- _Task to carry out_:
Leaving out the pictures, please retype each record exactly.

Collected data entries
┌────────
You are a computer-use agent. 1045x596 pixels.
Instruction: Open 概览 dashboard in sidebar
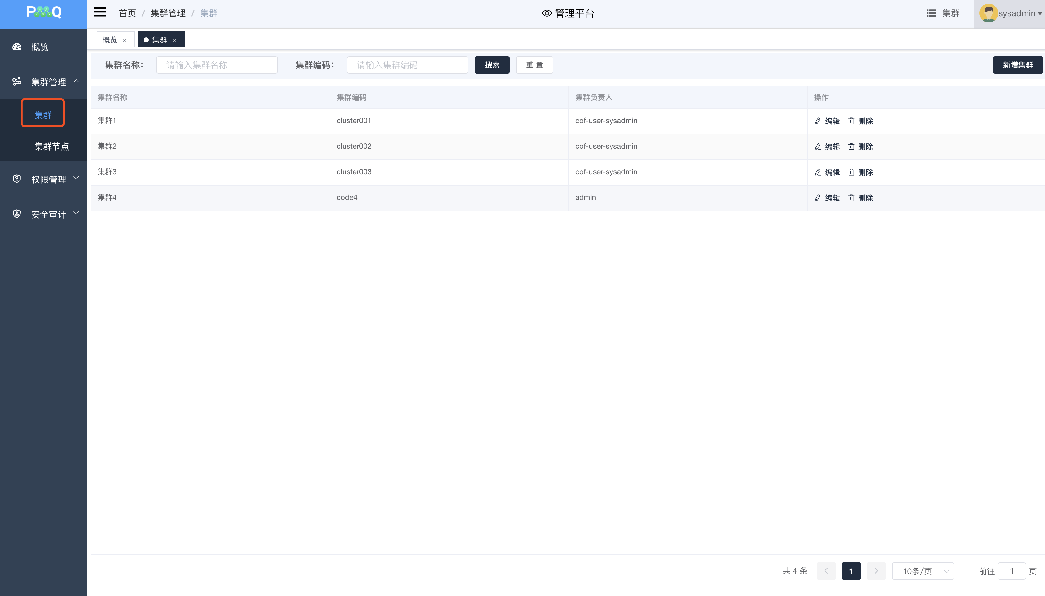(x=40, y=47)
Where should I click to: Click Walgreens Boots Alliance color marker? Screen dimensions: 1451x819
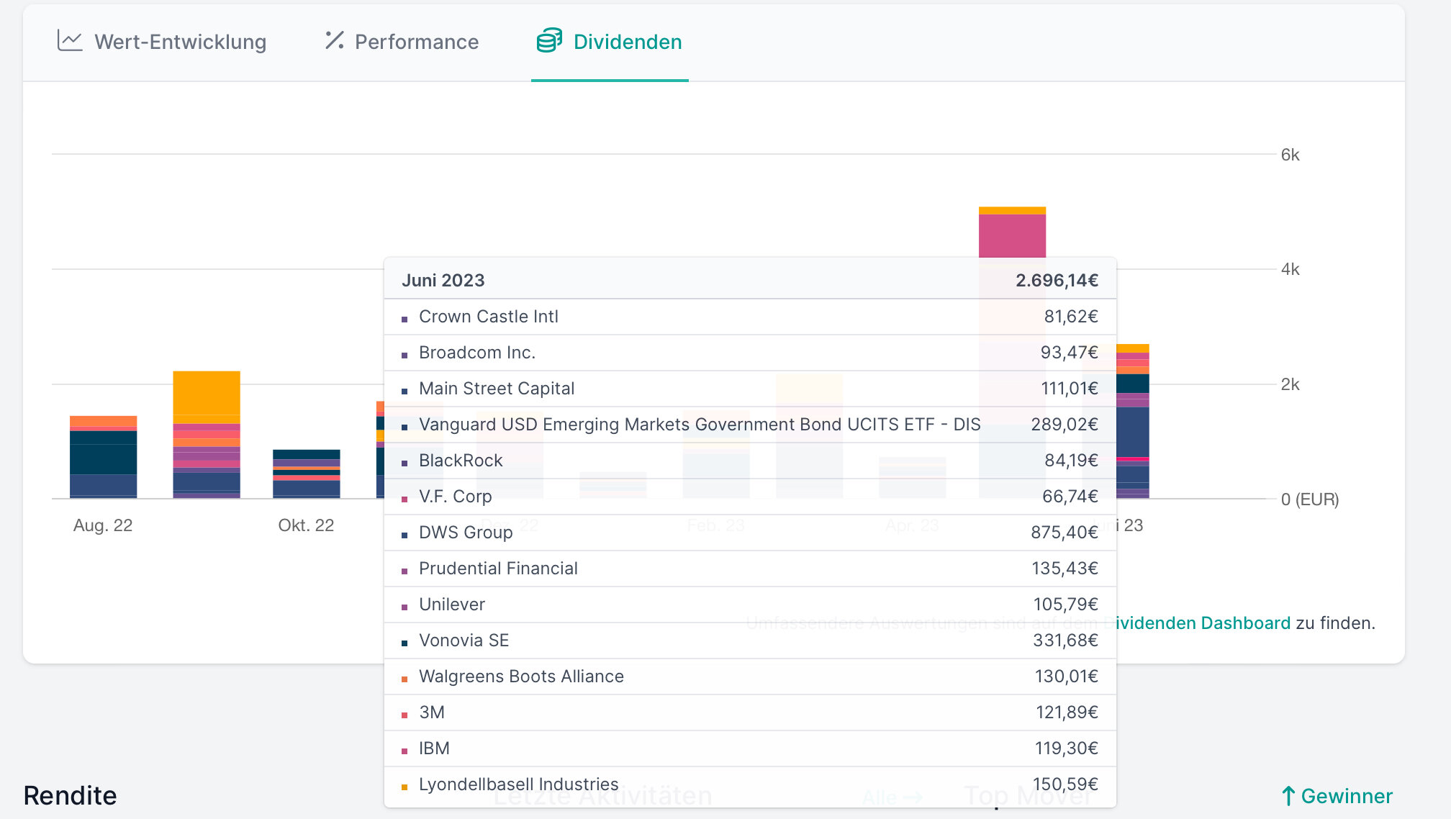pos(404,679)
└────────
- _Answer for the task_:
You are a computer-use agent. 1045x596 pixels.
Instruction: Open 概览 dashboard in sidebar
(x=40, y=47)
Where should I click to: Click Walgreens Boots Alliance color marker? Screen dimensions: 1451x819
pos(404,679)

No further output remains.